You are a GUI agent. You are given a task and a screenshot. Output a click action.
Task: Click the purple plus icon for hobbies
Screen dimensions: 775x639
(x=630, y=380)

* * *

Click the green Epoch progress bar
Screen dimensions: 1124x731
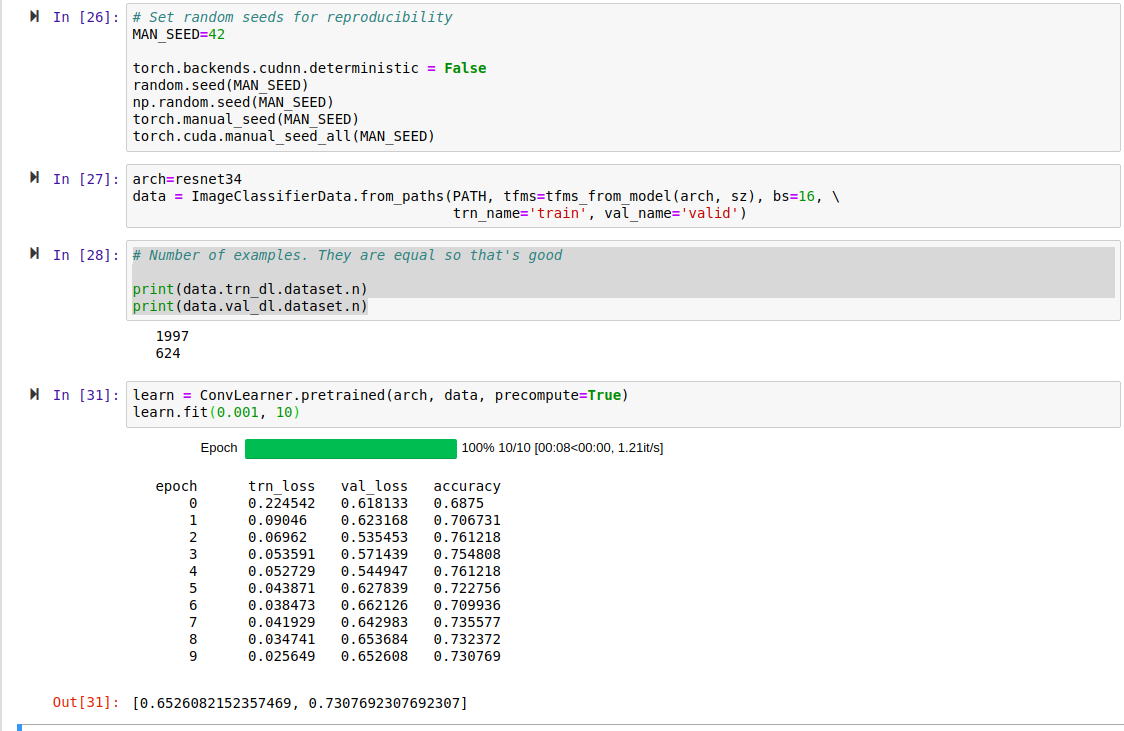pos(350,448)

==

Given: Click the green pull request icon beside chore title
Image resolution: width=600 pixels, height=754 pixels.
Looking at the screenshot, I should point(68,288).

AIM OF THE EXERCISE — Search the listing above for the string "green". Copy every line that contains it.

SOLUTION TO THIS PROBLEM —
Click the green Epoch progress bar
Given: Click the green pull request icon beside chore title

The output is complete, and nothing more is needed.